Time spent on book: 5 hours
Words written: c. 500
Grade for the day: B-
I first heard about the musical Hamilton from (where else) NPR.
It was featured on their music podcast All Things Considered. Since then, the soundtrack has become a favorite on car rides. Yes, I enjoy it. But it's my kids who insist on listening to Hamilton over and over again. It got to the point where I looked in to getting tickets. But $$$$$$$. Yea sure, I'm cheap. But come on!
And good luck getting tickets.
That said, Studio 360 just ran a piece about one dedicated son's struggle to procure tickets for his mother.
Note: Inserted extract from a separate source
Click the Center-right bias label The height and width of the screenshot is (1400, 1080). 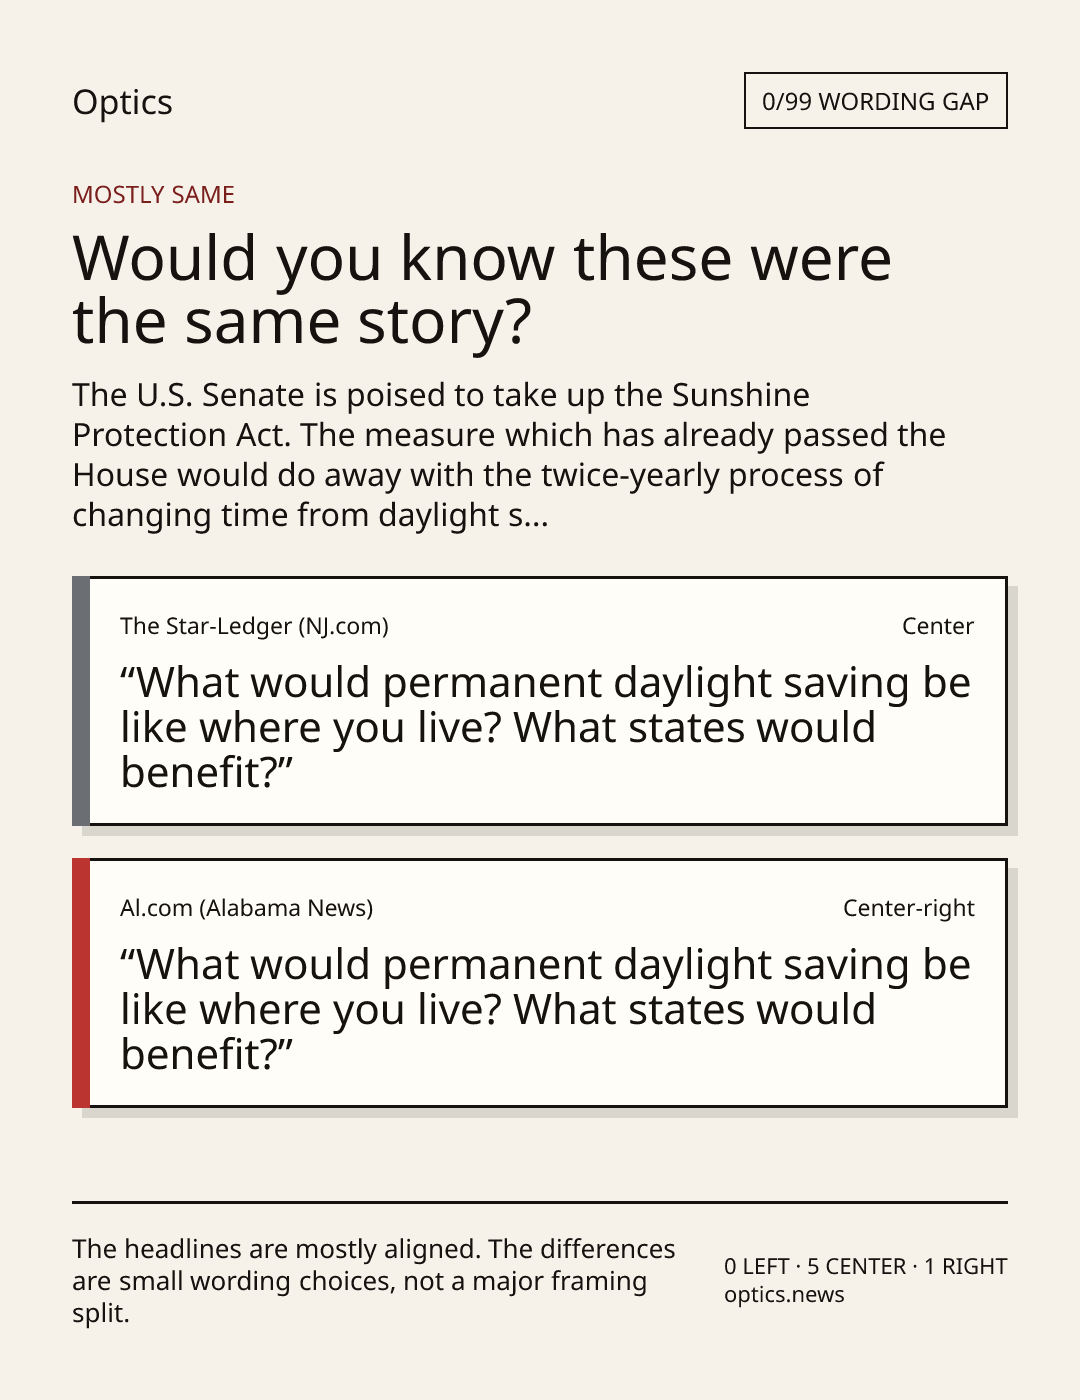pos(908,908)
This involved waking up in the middle of the night and waiting in a line for "house seats." Basically, if members of the cast or crew declines some seats, they open these seats to the public. The problem is that no one ever knows how many tickets will be available. So everyone in line is gambling that there might be a ticket for them.
If you do find yourself standing in this line, though, I recommend listening to the latest episode from Backstory Radio, which is suitably Hamilton-centric.
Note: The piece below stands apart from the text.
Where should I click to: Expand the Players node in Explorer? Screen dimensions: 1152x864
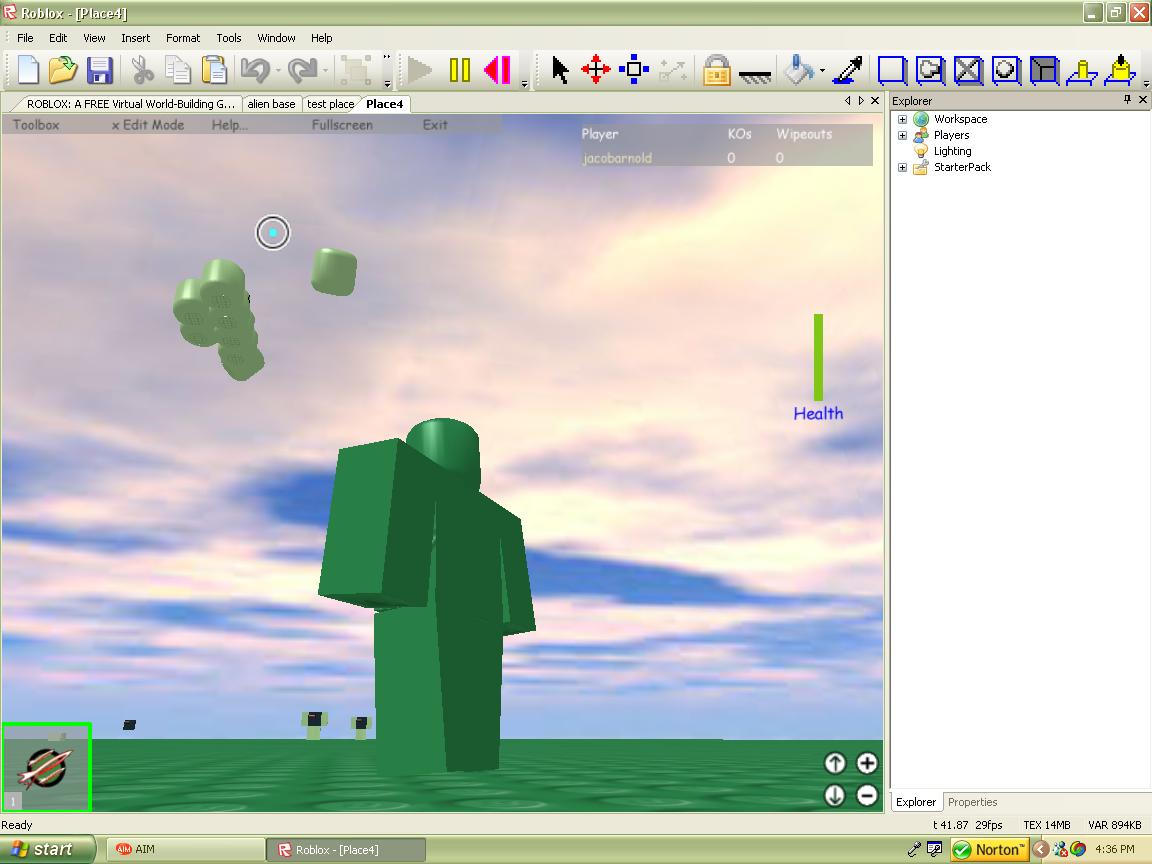[x=902, y=134]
Among the highlights, they recount a 1943 show called The Patriots. While equally as popular as Hamilton in its time, it was Jefferson who was the heroic character in the show. Hamilton, meanwhile, was his detestable foil. From this, we discover that generations tend to switch between favoring Jefferson or Hamilton (never both), identifying with one and demonizing the other. Hamilton's rise now might seem odd given the economic meltdown and everything that has followed. But the musical foregrounds Hamilton's immigrant story, his underdog rise to prominence.
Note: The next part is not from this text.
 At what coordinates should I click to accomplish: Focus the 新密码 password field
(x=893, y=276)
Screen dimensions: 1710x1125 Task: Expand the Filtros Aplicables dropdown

Backstory also features students and teachers who have brought Hamilton into the classroom. I am entirely aware that specialists of this era have many, many issues with the musical. But if this segment is any indication, Hamilton is also prompting people to take a deeper dive into the history. I'm not sure that this means that all is balanced out. But it's something--which I hear is better than nothing.
So check it out and see what you think. As always, Backstory never ceases to impress me. One of these days, I'll figure out a way of getting a religious studies version of this outstanding history show.